By "simple" I mean a proof simpler than the one I mention below, in particular I am looking for a proof which doesn't depend on Boolean formula evaluation being in $\mathsf{NC^1}$.
Background
Here all mentioned complexity classes are the uniform ones.
BFB (Boolean formula balancing):
Given a Boolean formula $\varphi$,
Find an equivalent balanced Boolean formula.
I am interested in the complexity of this problem, in particular simple proofs showing the problem is in $\mathsf{AC^0}$ (or even $\mathsf{TC^0}$ or $\mathsf{NC^1}$).

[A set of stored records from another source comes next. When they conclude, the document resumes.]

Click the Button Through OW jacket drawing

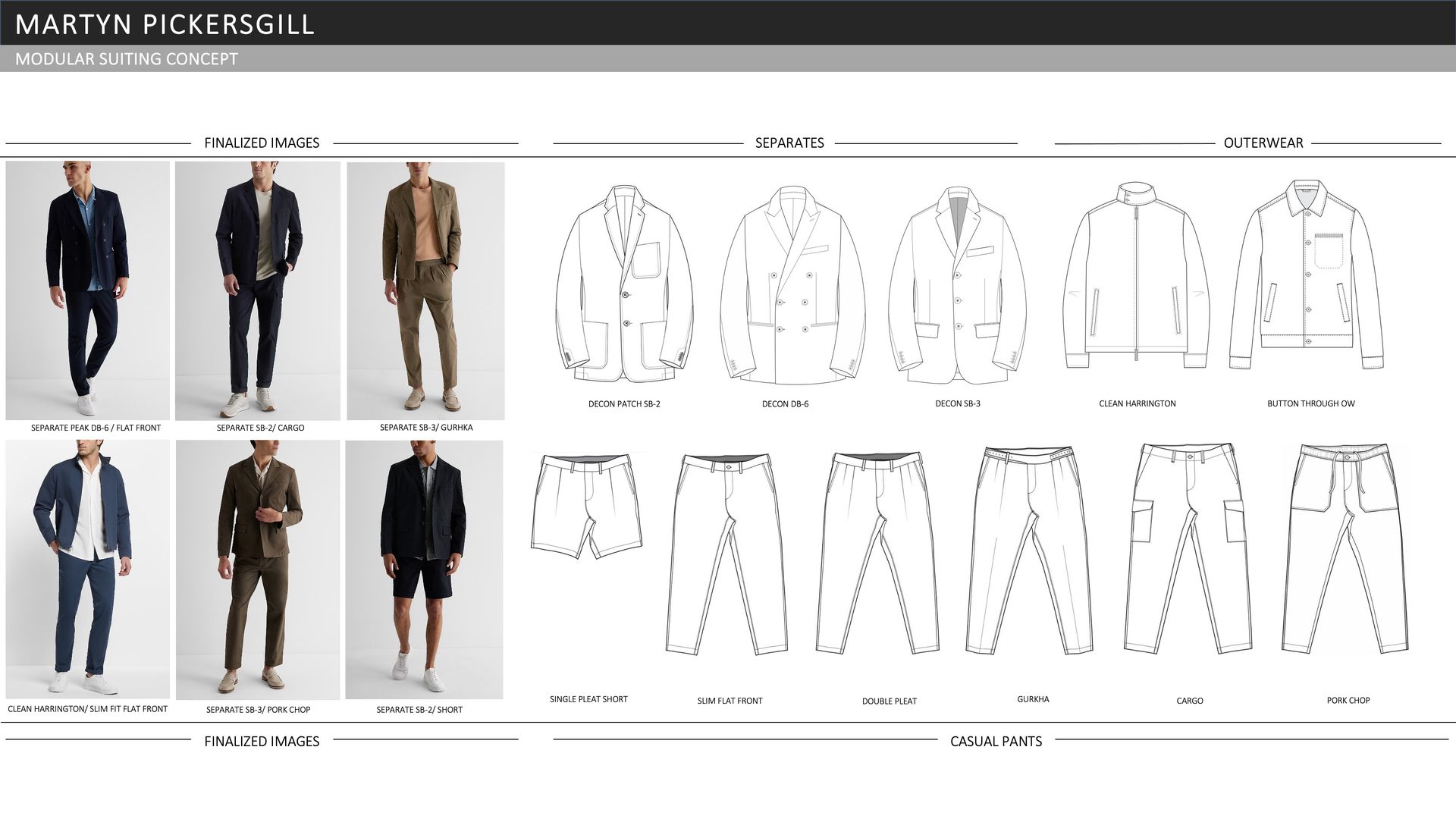(1306, 273)
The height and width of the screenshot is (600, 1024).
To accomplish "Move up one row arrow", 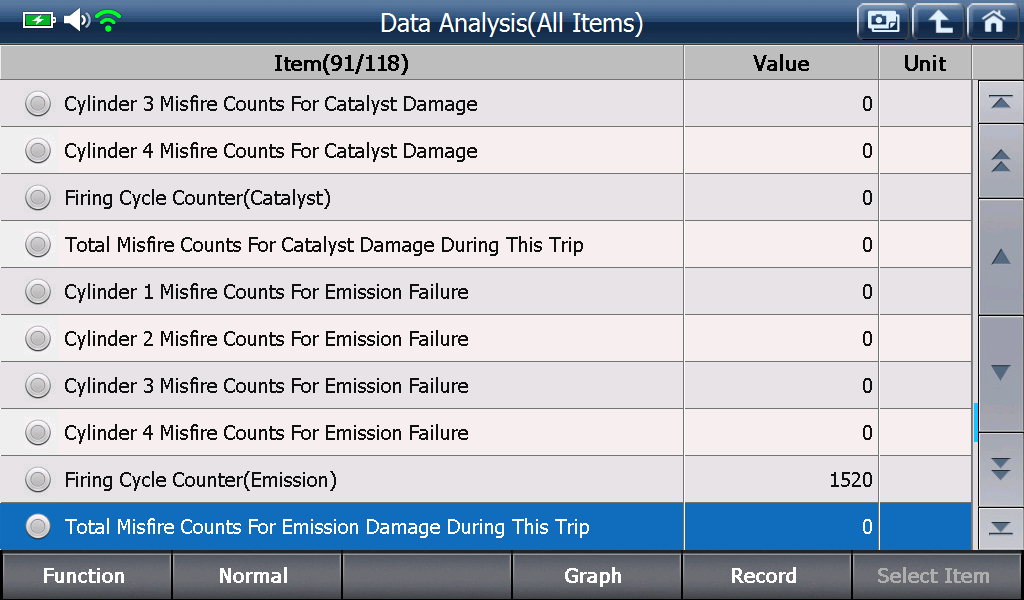I will click(x=1000, y=257).
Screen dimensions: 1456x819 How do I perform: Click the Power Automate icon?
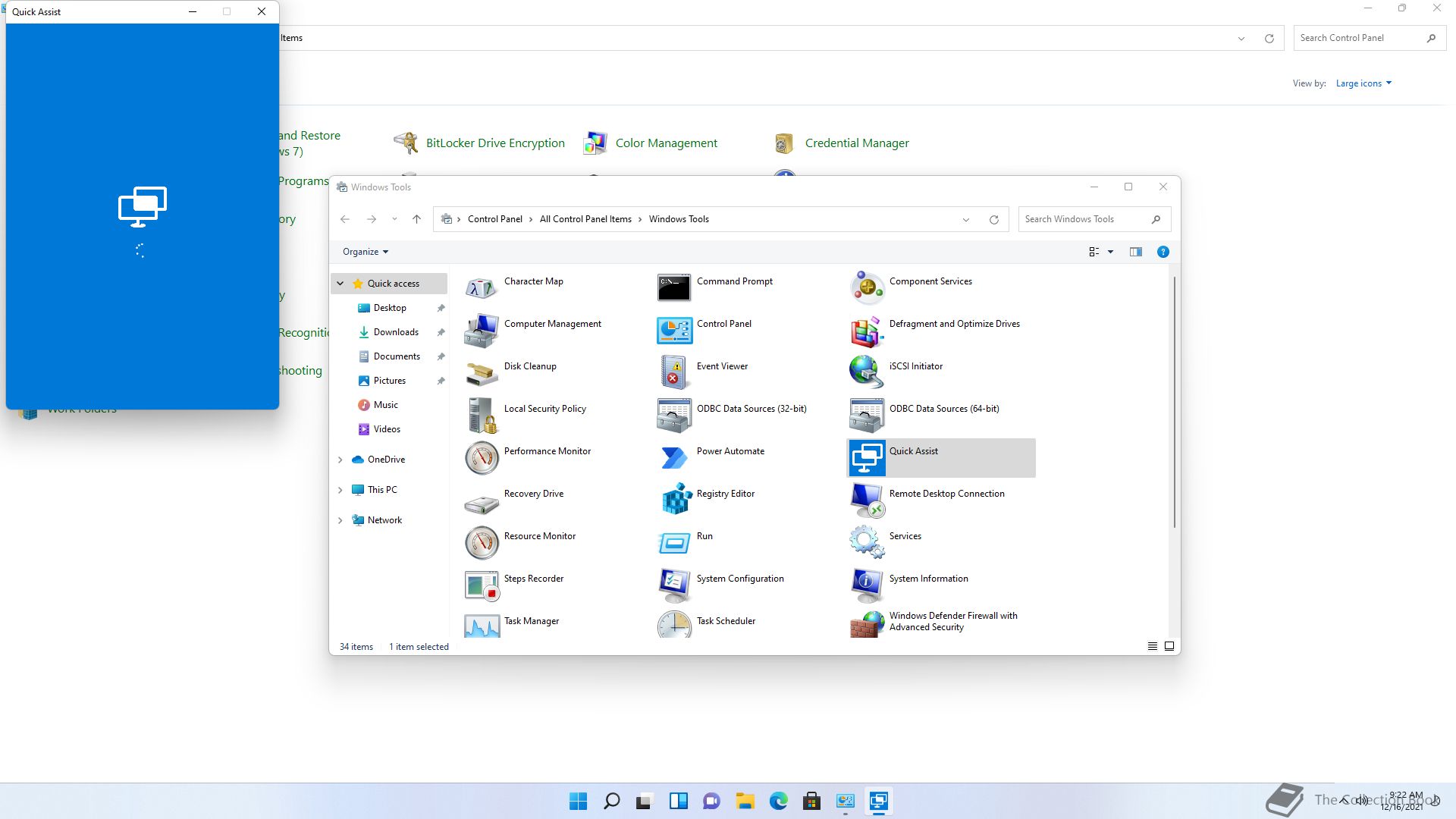coord(674,457)
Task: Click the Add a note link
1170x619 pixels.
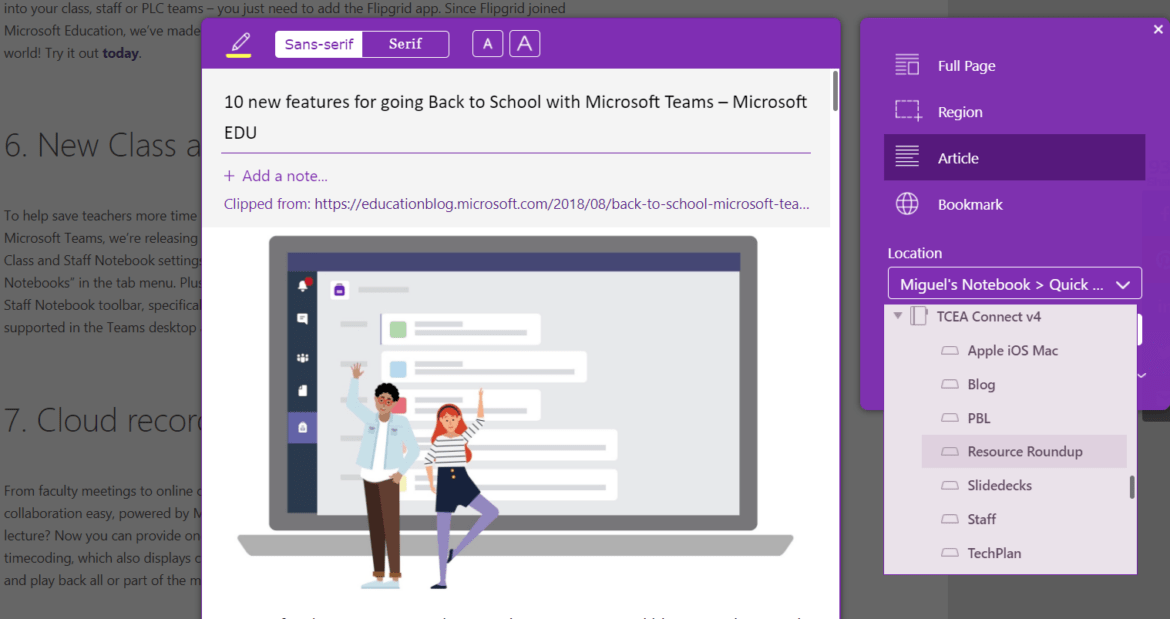Action: [276, 175]
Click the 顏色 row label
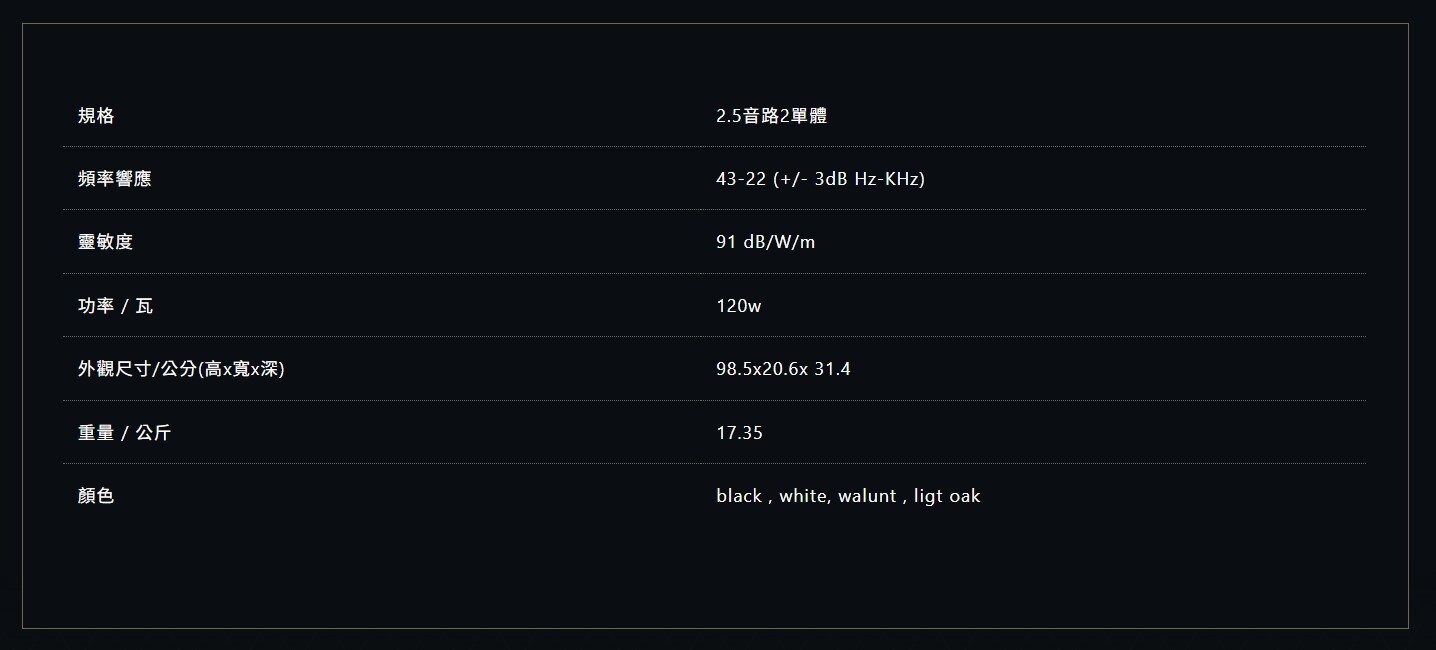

The common balancing arguments like those based on Spira's lemma apply repeated structural modifications to the formula tree which seem to only give $BFB \in \mathsf{NC^2}$.
I have a proof for $BFB \in \mathsf{AC^0}$, however the proof is not simple and depends on the proof of $BFE \in \mathsf{NC^1}$.
BFE (Boolean formula evaluation)
Given a Boolean formula $\varphi$ and a truth assignment $\tau$ for variables in $\varphi$,
Does $\tau$ satisfy $\varphi$ ($\tau \vDash \varphi$)?
It is known from Sam Buss's celebrated result that Boolean formula evaluation ($BFE$) can be computed in $\mathsf{NC^1} = \mathsf{ALogTime}$ (see [Buss87] and [BCGR92]).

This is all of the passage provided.